You’ve surely heard the old saying that you should do what you love and the money will follow. Unfortunately, this is very rarely the case and you really have to work at turning your passion into a viable career. I know that it can be a struggle for freelance writers like me, but it may be even more challenging for professional nature photographers. And yes, this is even true if you are an utterly amazing nature photographer.

The quote above comes from Marsel van Oosten, who you may remember from a What’s Up Wednesdays speedlink a couple of weeks ago. He was the one who shot the Japanese snow monkey using an iPhone while submerged in a hot spring. It has become an iconic image and it clearly demonstrates the importance that Marsel van Oosten puts on being unique and being different (in a good way).
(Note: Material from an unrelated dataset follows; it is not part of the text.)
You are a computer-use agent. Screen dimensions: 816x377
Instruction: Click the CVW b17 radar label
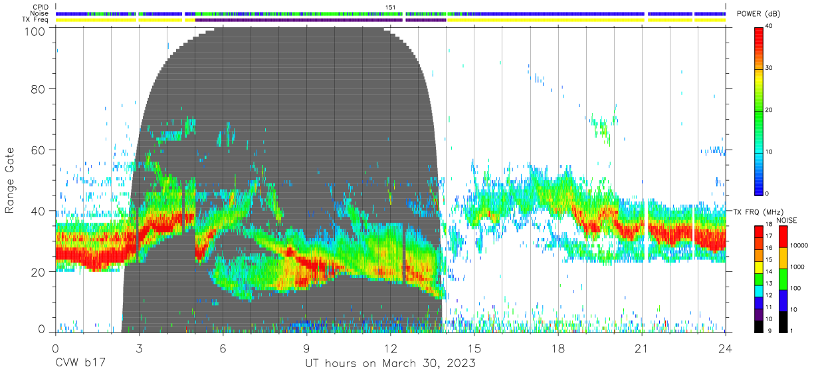tap(80, 363)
It’s not like there aren’t already photos of snow monkeys out there. It’s not like there aren’t already photos of snow monkeys in hot springs. As van Oosten points out, “There are already millions of photographs of lions, deer, elephants, bears, and penguins, so demand for new images of the same subjects is extremely low.”

That is the critical challenge of being a nature photographer who aims to sell those pictures to different publications, especially in the age of inexpensive stock photography. This is an entirely different beast from, say, wedding photography where the clients want you to capture their special day. This is why you need to dare to be different to stand out from hobbyists and wannabes… and even your fellow professionals.

Not everyone can make it as a wildlife or nature photographer, just as not everyone can make it as a freelance writer, actor or musician. The barrier to entry may be relatively low, inviting an increasingly high level of competition. When it comes to creative professions, you really have to ask what makes you special and why someone would hire you (or buy your product) over the next guy. You need to be better. You need to be unique.

You have to seek out the photo of a snow monkey using an iPhone… except that has now already been done.